WORK INSTRUCTION:
Check every line below for the word "will" and give only the number of lines where it appears.

[Stored data entries]
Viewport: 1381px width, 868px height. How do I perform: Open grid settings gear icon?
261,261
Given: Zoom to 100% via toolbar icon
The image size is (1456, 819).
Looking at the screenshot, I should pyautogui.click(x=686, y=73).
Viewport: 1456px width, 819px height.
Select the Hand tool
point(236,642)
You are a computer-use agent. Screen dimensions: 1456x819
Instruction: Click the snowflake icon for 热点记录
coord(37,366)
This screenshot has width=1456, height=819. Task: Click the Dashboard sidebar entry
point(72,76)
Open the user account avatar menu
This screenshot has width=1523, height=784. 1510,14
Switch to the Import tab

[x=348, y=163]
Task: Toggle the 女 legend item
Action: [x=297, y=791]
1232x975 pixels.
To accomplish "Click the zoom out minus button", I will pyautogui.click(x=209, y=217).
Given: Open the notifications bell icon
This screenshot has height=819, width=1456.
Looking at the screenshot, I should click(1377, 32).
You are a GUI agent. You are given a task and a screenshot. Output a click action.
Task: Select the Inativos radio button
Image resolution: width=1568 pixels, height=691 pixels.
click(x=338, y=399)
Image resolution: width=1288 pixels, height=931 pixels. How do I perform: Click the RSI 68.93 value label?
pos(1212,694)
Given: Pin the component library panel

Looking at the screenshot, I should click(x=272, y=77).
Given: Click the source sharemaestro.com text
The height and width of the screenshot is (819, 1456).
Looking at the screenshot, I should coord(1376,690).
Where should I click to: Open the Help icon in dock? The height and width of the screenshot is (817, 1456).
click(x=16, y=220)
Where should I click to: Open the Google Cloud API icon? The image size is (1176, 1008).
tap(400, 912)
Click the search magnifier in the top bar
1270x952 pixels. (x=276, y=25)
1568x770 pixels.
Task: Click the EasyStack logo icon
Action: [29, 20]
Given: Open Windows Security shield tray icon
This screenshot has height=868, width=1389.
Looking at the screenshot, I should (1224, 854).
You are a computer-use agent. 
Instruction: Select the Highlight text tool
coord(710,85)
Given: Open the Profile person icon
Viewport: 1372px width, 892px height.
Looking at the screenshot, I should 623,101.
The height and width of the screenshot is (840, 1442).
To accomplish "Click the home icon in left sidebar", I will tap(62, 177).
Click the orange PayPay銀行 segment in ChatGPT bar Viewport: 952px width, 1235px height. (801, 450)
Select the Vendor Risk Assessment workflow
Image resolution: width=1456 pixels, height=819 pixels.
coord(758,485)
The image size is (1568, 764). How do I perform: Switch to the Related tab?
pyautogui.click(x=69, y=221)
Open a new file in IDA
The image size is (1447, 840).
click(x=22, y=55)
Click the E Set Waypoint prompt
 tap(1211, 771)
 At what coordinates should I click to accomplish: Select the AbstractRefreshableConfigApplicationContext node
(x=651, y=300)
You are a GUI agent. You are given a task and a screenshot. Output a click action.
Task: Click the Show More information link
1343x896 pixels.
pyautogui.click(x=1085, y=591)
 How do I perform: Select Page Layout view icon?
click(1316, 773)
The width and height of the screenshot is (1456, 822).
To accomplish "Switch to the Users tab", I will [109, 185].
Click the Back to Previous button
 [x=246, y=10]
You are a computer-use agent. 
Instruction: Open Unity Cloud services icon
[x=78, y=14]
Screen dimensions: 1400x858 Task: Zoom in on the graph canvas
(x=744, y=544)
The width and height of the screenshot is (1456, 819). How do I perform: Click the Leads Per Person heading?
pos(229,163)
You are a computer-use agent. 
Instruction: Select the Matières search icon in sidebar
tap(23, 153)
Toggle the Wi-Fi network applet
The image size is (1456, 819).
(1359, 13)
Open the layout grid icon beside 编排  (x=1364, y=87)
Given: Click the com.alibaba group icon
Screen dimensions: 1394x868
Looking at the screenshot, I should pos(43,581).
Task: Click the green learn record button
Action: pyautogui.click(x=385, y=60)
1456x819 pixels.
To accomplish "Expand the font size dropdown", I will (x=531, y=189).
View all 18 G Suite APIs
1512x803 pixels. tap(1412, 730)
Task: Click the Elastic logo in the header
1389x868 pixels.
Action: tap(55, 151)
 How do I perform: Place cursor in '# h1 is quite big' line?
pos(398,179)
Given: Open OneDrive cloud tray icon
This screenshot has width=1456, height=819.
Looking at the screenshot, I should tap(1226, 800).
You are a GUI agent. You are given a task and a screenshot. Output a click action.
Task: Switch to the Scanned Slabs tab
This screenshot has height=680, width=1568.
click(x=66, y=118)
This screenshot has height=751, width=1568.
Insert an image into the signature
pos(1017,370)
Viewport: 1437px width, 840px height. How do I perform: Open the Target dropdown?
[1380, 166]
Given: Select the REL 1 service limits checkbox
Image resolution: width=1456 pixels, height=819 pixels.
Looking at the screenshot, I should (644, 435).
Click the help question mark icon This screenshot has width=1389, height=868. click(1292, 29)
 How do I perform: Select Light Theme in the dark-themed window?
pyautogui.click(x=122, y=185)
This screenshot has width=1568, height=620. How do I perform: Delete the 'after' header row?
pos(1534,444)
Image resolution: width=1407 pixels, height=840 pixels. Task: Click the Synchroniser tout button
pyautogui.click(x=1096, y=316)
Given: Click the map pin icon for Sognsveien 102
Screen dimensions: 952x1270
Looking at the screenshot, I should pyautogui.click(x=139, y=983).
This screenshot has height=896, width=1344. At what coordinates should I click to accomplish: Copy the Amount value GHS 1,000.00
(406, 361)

RESULT FOR THIS EXERCISE:
4